Good evening everyone :)
Our Father has been teaching me a lot about trust as of late. I had no idea the lengths He was gonna push me to, but I trust that He is faithful and will not give us, His kids, more than we can handle. Trusting our God is incredible, cause we can pour all that we are into His almighty hands without holding back and He just holds us closer. It can also be a challenge as things in life spin out of control and we sit confused and dazed trying to figure out what just happened.
So... I figured this was probably the best way to tell you all the events of the last few weeks. (A little off note but, I apologize I have not been answering my phone much since this all happened.) Nearly a month ago, as most of you probably already know, I began to suffer from incredible migraines. I have been healthy as a kumquat since the day I was born but these headaches made me wilt on the couch for two weeks. I visited drs, each who said that I had tension headaches and I just needed to tough it out, with the help of pain meds. At the 2.5 week mark after I had been puking for a few days, I finally went to a final dr who became very interested in my curious condition: body in good condition but head = all screwed up. He sent me to an eye dr and to an MRI the same day to get to the bottom of it all. At the MRI I discovered I had a mass the size of baseball in the left frontal lobe of my brain.
In a little shock we returned to Palouse to tell the news, then I was driven to the hospital where Em and I were flown that night to Harborview in Seattle. I spent 2 nights in the ICU as I was carefully watched and tested for a crazy number parasites, diseases, etc that I may have had due to all my traveling. No answers were found and I ended up moving to UW Medical Center. I spent the rest of the week at UW visited by so many of my most amazing friends and family as well as two teams of drs who were still trying to figure things out.
It all came down to six hours of surgery last Sunday as the tumor was mostly removed and my head was resealed. By the grace of our Father I have been healing rapidly (not pretty at all but well :) I was released from the hospital this past Tuesday afternoon and Em and I moved up to my Grandma's house for a couple days to continue healing. Still no answered questions as to what had been in my head.

## MATERIAL PROVIDED
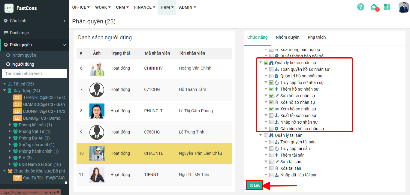Click the Lưu save button

(255, 185)
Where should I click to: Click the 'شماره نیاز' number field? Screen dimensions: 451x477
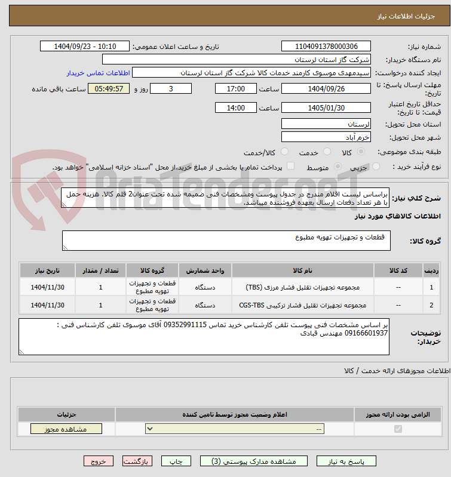(326, 47)
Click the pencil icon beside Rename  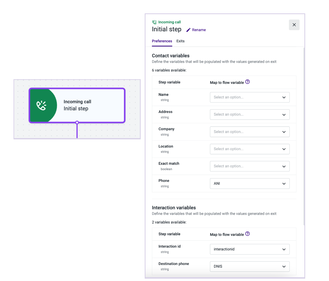coord(188,30)
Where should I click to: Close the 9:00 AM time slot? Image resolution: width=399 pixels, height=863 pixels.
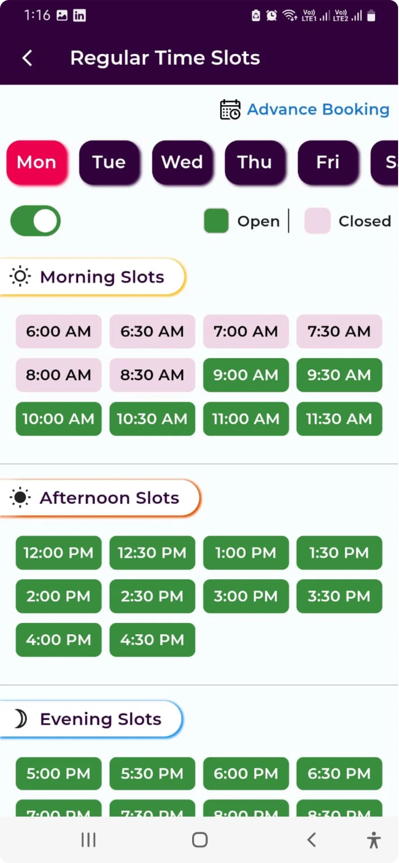tap(246, 375)
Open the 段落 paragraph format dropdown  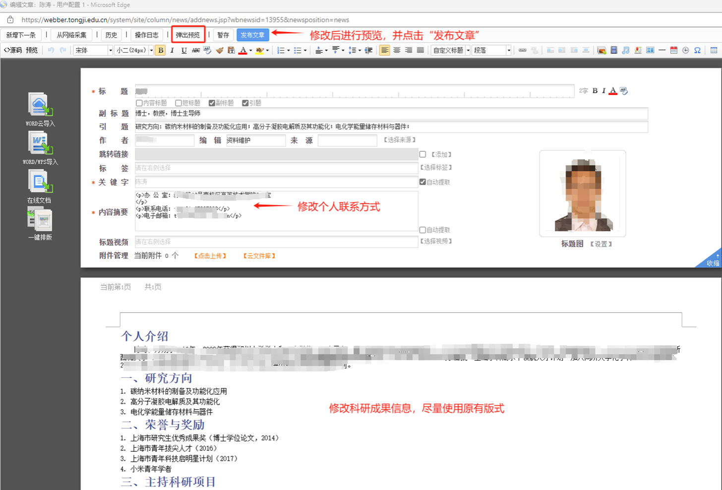coord(491,50)
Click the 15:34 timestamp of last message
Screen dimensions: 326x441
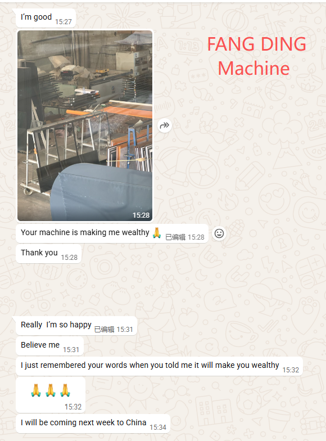coord(158,428)
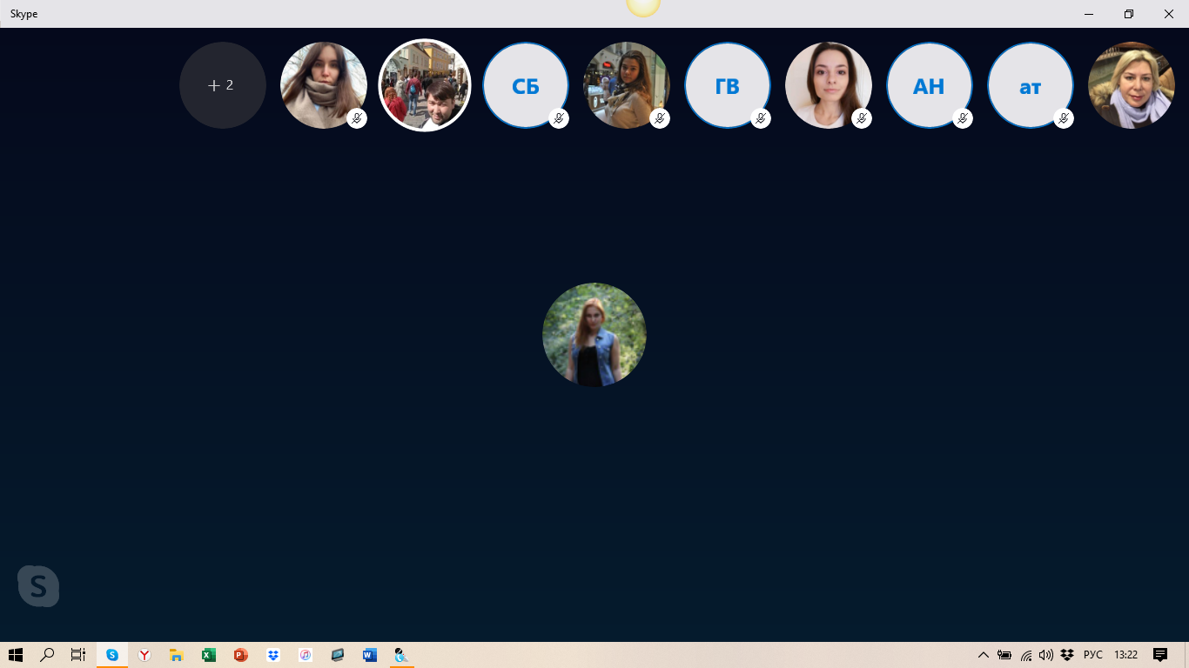1189x668 pixels.
Task: Open PowerPoint from the taskbar
Action: pos(241,655)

## TASK 1
Copy the passage of the blog post between "Good evening everyone" and "what just happened.", inclusive, word for word.
## TASK 2
In the blog post, how long did the surgery last?
## TASK 3
Continue the blog post about the writer's brain tumor from its final sentence.
The entries that come after the blog post are separate material and have no connection to it.

## RESPONSE AREA 1
Good evening everyone :)
Our Father has been teaching me a lot about trust as of late. I had no idea the lengths He was gonna push me to, but I trust that He is faithful and will not give us, His kids, more than we can handle. Trusting our God is incredible, cause we can pour all that we are into His almighty hands without holding back and He just holds us closer. It can also be a challenge as things in life spin out of control and we sit confused and dazed trying to figure out what just happened.

## RESPONSE AREA 2
The surgery lasted six hours.

## RESPONSE AREA 3
Yesterday I returned to the hospital for answers. I visited with the dr who had performed my surgery and he informed me that after lots of biopsy analysis it had been determined that my tumor had been and still is a glioblastoma/astroblastoma. These are the cells that in simple terms are the non-neuronal glue that allow your brain maintain homeostasis. Perfectly natural and fearfully and wonderfully made, mine had kinda freaked out. The tumor has probably been there for several years but last month when the headaches began the tumor had begun to bleed.
So, what does this all mean? the tumor I have is rather rare, few people in the US get them, and those that do are usually men 50+ in years. The tumor is rated from 1 to 4, 1 and 2 are benign and 3 and 4 are malignant, I had all four stages, with a good portion being number 4. Needless to say I was not too thrilled to hear that I have cancer. Later I spoke with a radiologist who gave me the stats and options I have before me. Trying to be an optimist, it does not look too pretty. Thankfully they do not have to open my head again and remove more, but it will require aggressive radiation and chemotherapy that will Lord willing begin as asap. Again His will be done, we pray that this treatment will lengthen my life, cause without it I will completely lose my higher brain function.
Here we now stand. Before our faithful Father, in whom I and we MUST trust. Without Him we have nothing and life is truly not worth living. He has said He will not give us more than we can handle, gotta take Him at His word. He has never let us down and I know He never will. He is our refuge and our strength, our ever present help in trouble. Ill admit Im currently dazed and confused, but He is our Rock.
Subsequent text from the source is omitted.